▶ **PROVIDED PASSAGE**:
## START

The Nassau County Department of Assessment in Mineola. Credit: Barry Sloan

Nassau County had a miserably dysfunctional assessment system for most of the time it was run by elected assessors, a selection method that ended in 2008 with a county referendum to move to an appointive position. It also has had a miserably dysfunctional assessment system for most of the time since the change. However, under either system, it’s not the selection method that’s been the biggest problem.

The Newsday editorial board supported the move to an appointed assessor in 2008. And it opposes legislation filed this week by the Republican majority in the Nassau County Legislature to again make the job an elected position.

When Nassau County still had an elected assessor, it was the only county in New York that did. The vast majority of assessors in cities, towns and villages in the state are appointed by the elected executives of those municipalities, for good reason. A good assessor is frequently the bearer of news taxpayers don’t want to hear. An assessor who has to win every few years at the ballot box might sacrifice best practices for unwise but popular ones.

## END

▶ **SET EXERCISE**: In the Nassau County assessor editorial, who filed legislation this week to make the assessor job an elected position again?

▶ **SUPPLIED DATA**:
## START

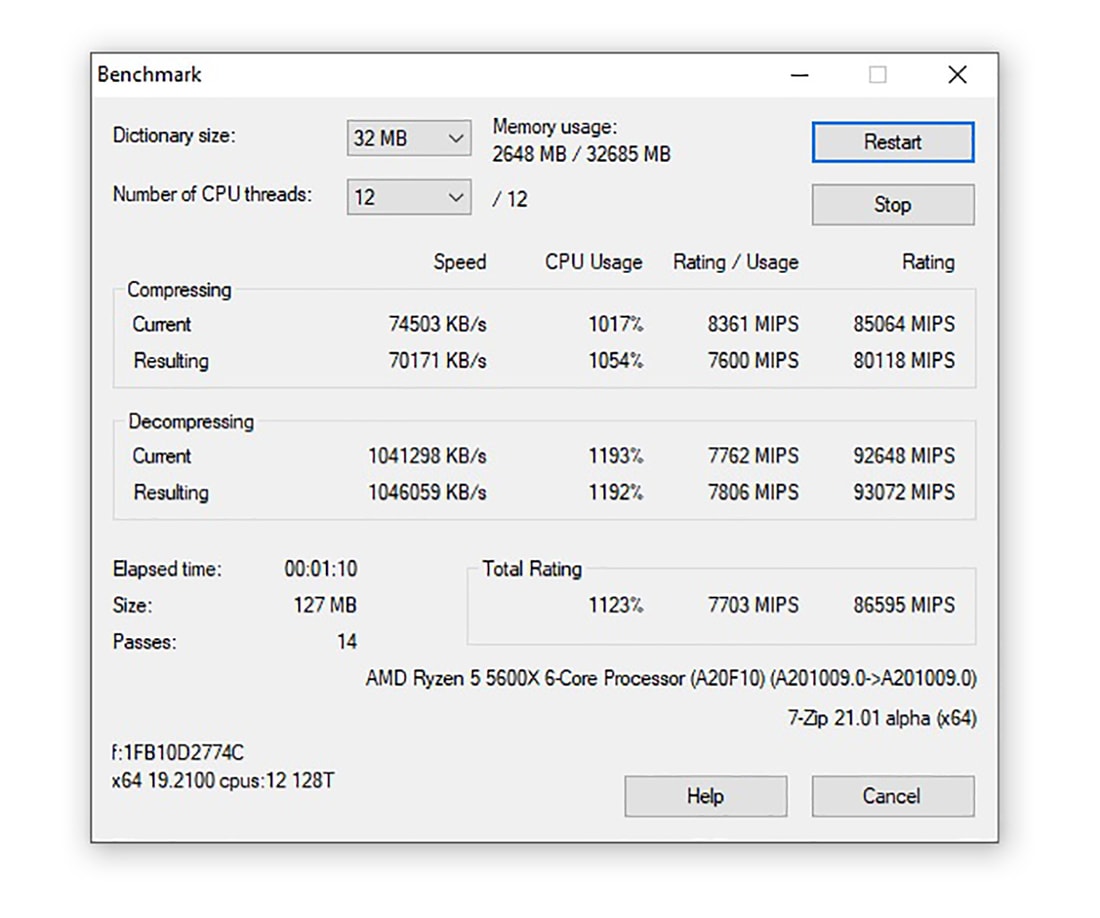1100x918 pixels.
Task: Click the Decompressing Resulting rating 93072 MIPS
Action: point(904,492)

## END
## START

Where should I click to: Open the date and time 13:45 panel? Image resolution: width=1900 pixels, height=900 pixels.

## END

▶ **RESPONSE FOR THIS EXERCISE**: The Republican majority in the Nassau County Legislature.